- WHAT TO WORK ON
All the records that follow need to be reproduced exactly. Omit the images.

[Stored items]
= = = = =

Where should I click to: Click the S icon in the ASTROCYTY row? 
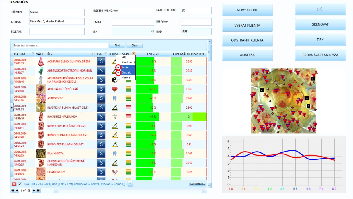101,98
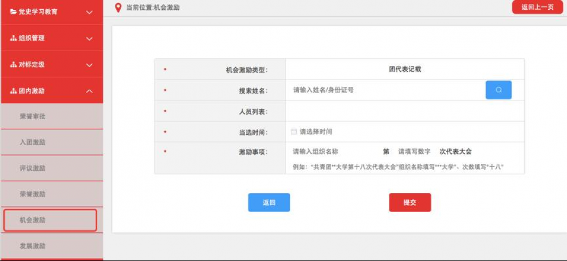Click the folder icon beside 党史学习教育
The height and width of the screenshot is (261, 567).
[x=14, y=12]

= = = = =

- RESULT BELOW
Where should I click to: Click the S icon in the ASTROCYTY row? 
101,98
Click the folder icon beside 党史学习教育
The height and width of the screenshot is (261, 567).
[x=14, y=12]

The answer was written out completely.